● GOAL OF THE EXERCISE:
Once you have read the data below, please repeat all of it exactly.

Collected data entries
********************
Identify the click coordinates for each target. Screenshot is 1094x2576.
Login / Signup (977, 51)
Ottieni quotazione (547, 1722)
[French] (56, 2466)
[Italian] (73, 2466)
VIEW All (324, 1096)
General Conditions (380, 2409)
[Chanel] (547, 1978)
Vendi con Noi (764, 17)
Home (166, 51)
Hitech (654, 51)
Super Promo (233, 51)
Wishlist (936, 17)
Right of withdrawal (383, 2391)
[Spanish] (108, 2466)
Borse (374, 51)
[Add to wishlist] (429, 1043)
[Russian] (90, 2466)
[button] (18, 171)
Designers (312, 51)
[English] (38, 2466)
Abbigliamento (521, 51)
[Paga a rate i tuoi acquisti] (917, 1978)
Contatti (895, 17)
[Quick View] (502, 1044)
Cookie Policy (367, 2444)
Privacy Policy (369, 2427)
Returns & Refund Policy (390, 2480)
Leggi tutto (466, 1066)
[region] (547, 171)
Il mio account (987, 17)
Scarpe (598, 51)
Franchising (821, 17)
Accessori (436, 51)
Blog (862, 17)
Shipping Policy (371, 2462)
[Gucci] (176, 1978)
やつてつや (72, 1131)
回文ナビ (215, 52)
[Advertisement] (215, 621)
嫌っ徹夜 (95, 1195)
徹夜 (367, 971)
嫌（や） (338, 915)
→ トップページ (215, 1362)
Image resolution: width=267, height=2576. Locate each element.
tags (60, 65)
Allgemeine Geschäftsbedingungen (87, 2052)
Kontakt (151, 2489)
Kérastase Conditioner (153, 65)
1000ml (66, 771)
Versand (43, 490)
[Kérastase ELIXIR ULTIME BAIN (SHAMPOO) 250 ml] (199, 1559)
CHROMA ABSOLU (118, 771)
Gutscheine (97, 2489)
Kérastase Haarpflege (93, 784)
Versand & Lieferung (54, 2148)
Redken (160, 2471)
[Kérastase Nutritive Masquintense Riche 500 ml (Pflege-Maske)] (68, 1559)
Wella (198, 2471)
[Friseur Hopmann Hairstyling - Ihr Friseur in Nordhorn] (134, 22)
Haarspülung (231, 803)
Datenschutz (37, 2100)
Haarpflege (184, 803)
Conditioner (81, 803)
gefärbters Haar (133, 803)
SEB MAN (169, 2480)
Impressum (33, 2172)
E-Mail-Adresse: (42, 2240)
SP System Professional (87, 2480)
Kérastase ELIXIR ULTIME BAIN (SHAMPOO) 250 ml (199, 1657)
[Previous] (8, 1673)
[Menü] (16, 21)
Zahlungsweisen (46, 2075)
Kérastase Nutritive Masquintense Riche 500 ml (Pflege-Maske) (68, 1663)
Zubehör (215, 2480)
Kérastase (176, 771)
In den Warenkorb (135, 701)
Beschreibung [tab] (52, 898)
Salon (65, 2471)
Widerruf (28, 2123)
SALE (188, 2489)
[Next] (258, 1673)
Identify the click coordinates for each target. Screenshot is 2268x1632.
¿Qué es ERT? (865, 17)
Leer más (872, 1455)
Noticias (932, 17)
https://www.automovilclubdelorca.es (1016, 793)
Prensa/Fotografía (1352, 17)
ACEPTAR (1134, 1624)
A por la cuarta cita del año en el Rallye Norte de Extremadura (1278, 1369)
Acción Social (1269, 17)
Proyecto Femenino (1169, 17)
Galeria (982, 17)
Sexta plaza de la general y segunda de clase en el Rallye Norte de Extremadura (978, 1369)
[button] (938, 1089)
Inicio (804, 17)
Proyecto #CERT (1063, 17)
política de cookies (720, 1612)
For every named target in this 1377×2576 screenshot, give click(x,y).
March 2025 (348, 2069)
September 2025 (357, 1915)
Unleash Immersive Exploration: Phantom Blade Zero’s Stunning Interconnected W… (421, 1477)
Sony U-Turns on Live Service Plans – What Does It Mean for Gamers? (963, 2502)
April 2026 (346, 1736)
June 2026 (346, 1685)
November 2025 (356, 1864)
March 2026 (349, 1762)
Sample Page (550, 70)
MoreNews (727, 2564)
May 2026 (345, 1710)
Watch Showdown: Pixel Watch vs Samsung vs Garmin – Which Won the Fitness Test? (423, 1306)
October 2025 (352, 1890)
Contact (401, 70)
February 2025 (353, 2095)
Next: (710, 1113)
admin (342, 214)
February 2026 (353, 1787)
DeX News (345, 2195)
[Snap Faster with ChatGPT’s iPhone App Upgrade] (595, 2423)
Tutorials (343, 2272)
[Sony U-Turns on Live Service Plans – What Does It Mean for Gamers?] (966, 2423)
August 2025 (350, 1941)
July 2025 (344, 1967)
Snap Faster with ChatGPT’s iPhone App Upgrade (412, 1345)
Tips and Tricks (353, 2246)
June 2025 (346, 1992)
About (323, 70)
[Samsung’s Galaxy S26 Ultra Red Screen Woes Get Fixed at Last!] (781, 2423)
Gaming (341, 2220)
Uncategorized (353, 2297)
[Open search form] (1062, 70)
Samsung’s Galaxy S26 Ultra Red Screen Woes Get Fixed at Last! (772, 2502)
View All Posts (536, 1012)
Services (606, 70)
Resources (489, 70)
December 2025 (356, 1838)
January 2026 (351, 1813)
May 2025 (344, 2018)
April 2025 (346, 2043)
********************
● RESPONSE:
Identify the click coordinates for each target. Screenshot is 1094x2576.
Login / Signup (977, 51)
Ottieni quotazione (547, 1722)
[French] (56, 2466)
[Italian] (73, 2466)
VIEW All (324, 1096)
General Conditions (380, 2409)
[Chanel] (547, 1978)
Vendi con Noi (764, 17)
Home (166, 51)
Hitech (654, 51)
Super Promo (233, 51)
Wishlist (936, 17)
Right of withdrawal (383, 2391)
[Spanish] (108, 2466)
Borse (374, 51)
[Add to wishlist] (429, 1043)
[Russian] (90, 2466)
[button] (18, 171)
Designers (312, 51)
[English] (38, 2466)
Abbigliamento (521, 51)
[Paga a rate i tuoi acquisti] (917, 1978)
Contatti (895, 17)
[Quick View] (502, 1044)
Cookie Policy (367, 2444)
Privacy Policy (369, 2427)
Returns & Refund Policy (390, 2480)
Leggi tutto (466, 1066)
[region] (547, 171)
Il mio account (987, 17)
Scarpe (598, 51)
Franchising (821, 17)
Accessori (436, 51)
Blog (862, 17)
Shipping Policy (371, 2462)
[Gucci] (176, 1978)
やつてつや (72, 1131)
回文ナビ (215, 52)
[Advertisement] (215, 621)
嫌っ徹夜 (95, 1195)
徹夜 (367, 971)
嫌（や） (338, 915)
→ トップページ (215, 1362)
Image resolution: width=267, height=2576. Locate each element.
tags (60, 65)
Allgemeine Geschäftsbedingungen (87, 2052)
Kontakt (151, 2489)
Kérastase Conditioner (153, 65)
1000ml (66, 771)
Versand (43, 490)
[Kérastase ELIXIR ULTIME BAIN (SHAMPOO) 250 ml] (199, 1559)
CHROMA ABSOLU (118, 771)
Gutscheine (97, 2489)
Kérastase Haarpflege (93, 784)
Versand & Lieferung (54, 2148)
Redken (160, 2471)
[Kérastase Nutritive Masquintense Riche 500 ml (Pflege-Maske)] (68, 1559)
Wella (198, 2471)
[Friseur Hopmann Hairstyling - Ihr Friseur in Nordhorn] (134, 22)
Haarspülung (231, 803)
Datenschutz (37, 2100)
Haarpflege (184, 803)
Conditioner (81, 803)
gefärbters Haar (133, 803)
SEB MAN (169, 2480)
Impressum (33, 2172)
E-Mail-Adresse: (42, 2240)
SP System Professional (87, 2480)
Kérastase ELIXIR ULTIME BAIN (SHAMPOO) 250 ml (199, 1657)
[Previous] (8, 1673)
[Menü] (16, 21)
Zahlungsweisen (46, 2075)
Kérastase Nutritive Masquintense Riche 500 ml (Pflege-Maske) (68, 1663)
Zubehör (215, 2480)
Kérastase (176, 771)
In den Warenkorb (135, 701)
Beschreibung [tab] (52, 898)
Salon (65, 2471)
Widerruf (28, 2123)
SALE (188, 2489)
[Next] (258, 1673)
Identify the click coordinates for each target. Screenshot is 2268x1632.
¿Qué es ERT? (865, 17)
Leer más (872, 1455)
Noticias (932, 17)
https://www.automovilclubdelorca.es (1016, 793)
Prensa/Fotografía (1352, 17)
ACEPTAR (1134, 1624)
A por la cuarta cita del año en el Rallye Norte de Extremadura (1278, 1369)
Acción Social (1269, 17)
Proyecto Femenino (1169, 17)
Galeria (982, 17)
Sexta plaza de la general y segunda de clase en el Rallye Norte de Extremadura (978, 1369)
[button] (938, 1089)
Inicio (804, 17)
Proyecto #CERT (1063, 17)
política de cookies (720, 1612)
For every named target in this 1377×2576 screenshot, give click(x,y).
March 2025 (348, 2069)
September 2025 (357, 1915)
Unleash Immersive Exploration: Phantom Blade Zero’s Stunning Interconnected W… (421, 1477)
Sony U-Turns on Live Service Plans – What Does It Mean for Gamers? (963, 2502)
April 2026 (346, 1736)
June 2026 (346, 1685)
November 2025 (356, 1864)
March 2026 (349, 1762)
Sample Page (550, 70)
MoreNews (727, 2564)
May 2026 (345, 1710)
Watch Showdown: Pixel Watch vs Samsung vs Garmin – Which Won the Fitness Test? (423, 1306)
October 2025 (352, 1890)
Contact (401, 70)
February 2025 (353, 2095)
Next: (710, 1113)
admin (342, 214)
February 2026 (353, 1787)
DeX News (345, 2195)
[Snap Faster with ChatGPT’s iPhone App Upgrade] (595, 2423)
Tutorials (343, 2272)
[Sony U-Turns on Live Service Plans – What Does It Mean for Gamers?] (966, 2423)
August 2025 (350, 1941)
July 2025 (344, 1967)
Snap Faster with ChatGPT’s iPhone App Upgrade (412, 1345)
Tips and Tricks (353, 2246)
June 2025 (346, 1992)
About (323, 70)
[Samsung’s Galaxy S26 Ultra Red Screen Woes Get Fixed at Last!] (781, 2423)
Gaming (341, 2220)
Uncategorized (353, 2297)
[Open search form] (1062, 70)
Samsung’s Galaxy S26 Ultra Red Screen Woes Get Fixed at Last! (772, 2502)
View All Posts (536, 1012)
Services (606, 70)
Resources (489, 70)
December 2025 (356, 1838)
January 2026 (351, 1813)
May 2025 (344, 2018)
April 2025 (346, 2043)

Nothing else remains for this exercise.